Western District of Texas. Most federal employment litigation in Austin lands in WDTX. The bench varies but is generally seen as efficient on summary judgment in well-prepared employer cases.
Frequently asked questions
Can I fire an at-will employee in Texas for any reason?
Almost. Texas is an at-will state, but federal and state law prohibit termination for certain reasons — discrimination based on protected class, retaliation for protected activity, FMLA-related actions, military service, jury duty, workers’ comp claims. Most wrongful-termination lawsuits in Austin focus on whether the stated reason is pretext for a prohibited one.
Are non-compete agreements enforceable in Texas?
Yes, with limits. Tex. Bus. & Com. Code §15.50 requires the non-compete to be ancillary to an otherwise enforceable agreement (typically confidentiality) and reasonable in time, geography, and scope. Courts will narrow overbroad clauses rather than refuse to enforce them.
What happens when an employee files an EEOC charge in Austin?
The EEOC notifies the employer, typically within 10 days.

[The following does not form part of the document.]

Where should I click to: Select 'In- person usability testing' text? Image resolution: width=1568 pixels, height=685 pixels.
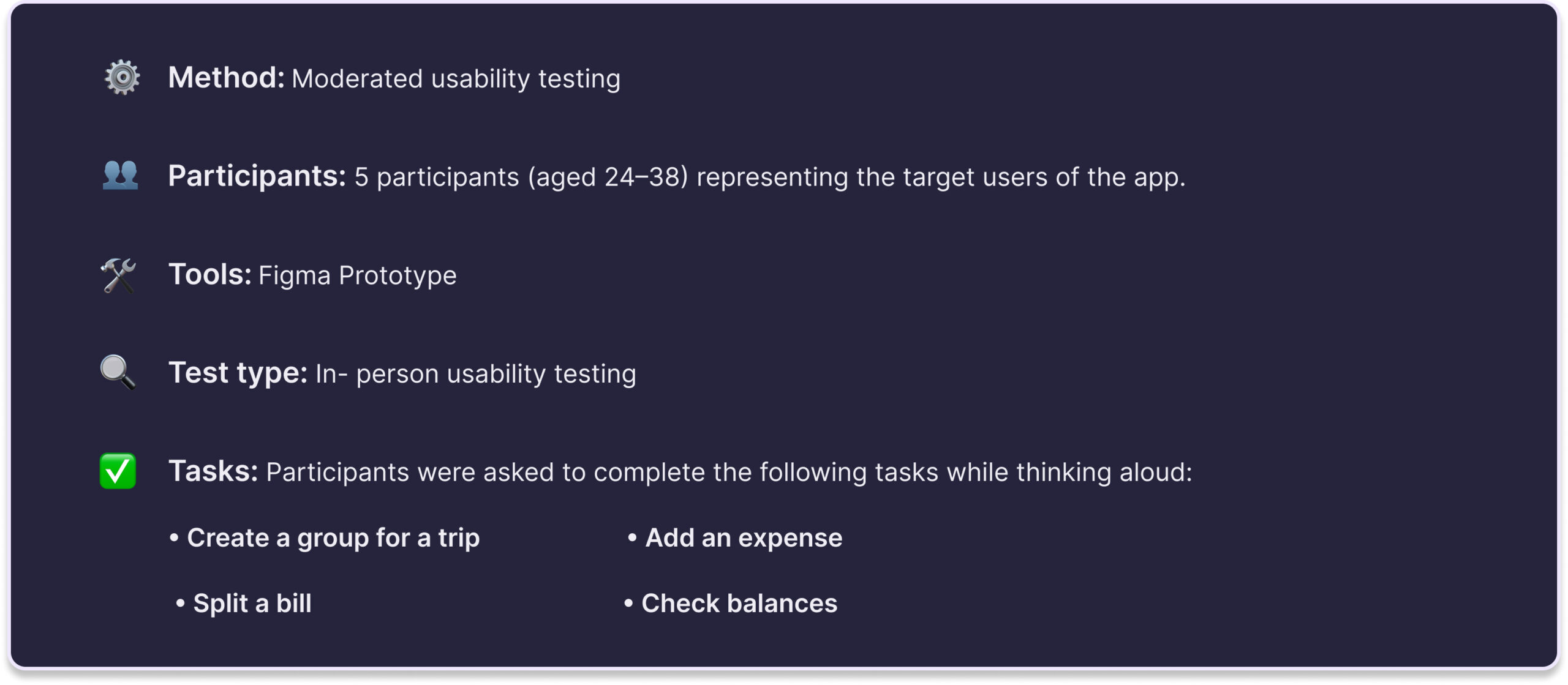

The employer has 30 days to respond with a Position Statement. The EEOC investigates — interviews, document requests, possibly an on-site visit — over 6 to 18 months and issues findings. If the EEOC finds no cause, the employee gets a right-to-sue letter and has 90 days to file in federal court.

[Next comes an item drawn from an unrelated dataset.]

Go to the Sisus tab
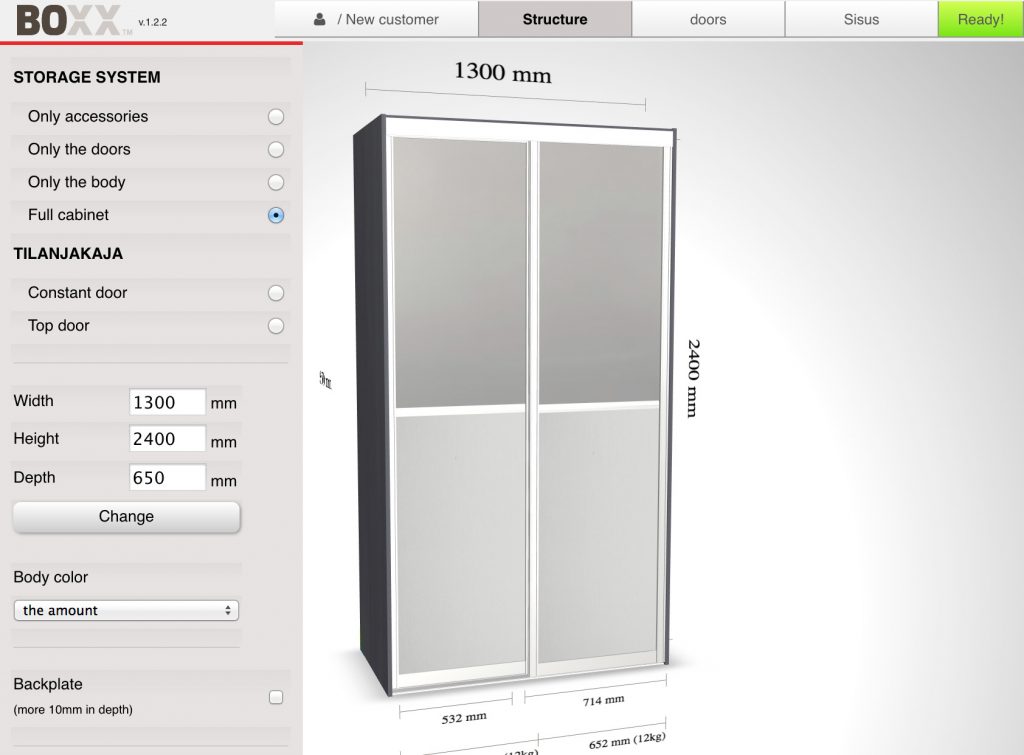 tap(861, 19)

Do I need an employee handbook?
Texas does not require one, but you want one. A well-drafted handbook sets expectations, documents at-will status, establishes a complaint procedure (critical for harassment defense), and creates a paper trail when discipline is needed. Updates every 12 to 24 months are standard.

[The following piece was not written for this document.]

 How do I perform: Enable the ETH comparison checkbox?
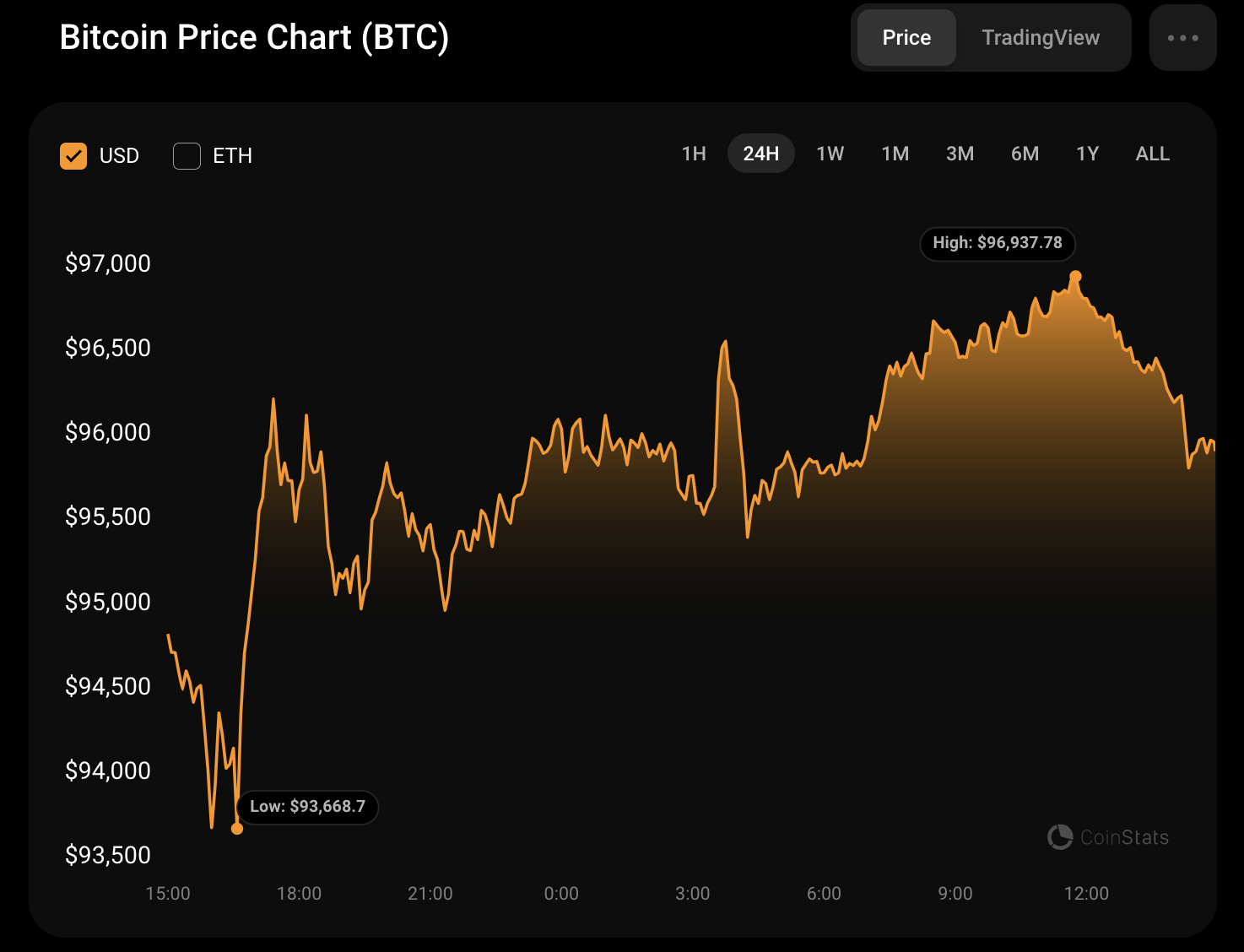pyautogui.click(x=187, y=156)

What is the difference between an employee and an independent contractor?
The IRS, Department of Labor, and Texas Workforce Commission each use slightly different multi-factor tests, but the core question is who controls how the work is done. Misclassification penalties — back taxes, unpaid overtime, benefits exposure — can dwarf any savings from contractor treatment.
How much does it cost to defend a wrongful-termination lawsuit?
Through summary judgment: typically $50,000 to $250,000 in defense costs. Through jury trial: $250,000 to $1M+. A well-documented termination plus a clean handbook plus a real complaint process is the cheapest insurance available.
Can I require employees to arbitrate disputes?
Yes, with caveats. Federal law (FAA) and Texas law both permit mandatory arbitration agreements in employment, though recent federal legislation has carved out sexual harassment and sexual assault claims. The agreement must be properly drafted — overbroad clauses are increasingly being struck down.
What is a reasonable accommodation under the ADA?
A modification or adjustment that allows a qualified employee with a disability to perform essential functions of the job, unless doing so would impose an undue hardship. The interactive process — a documented back-and-forth between employer and employee — is itself a legal obligation. Skipping it is the #1 mistake Austin employers make.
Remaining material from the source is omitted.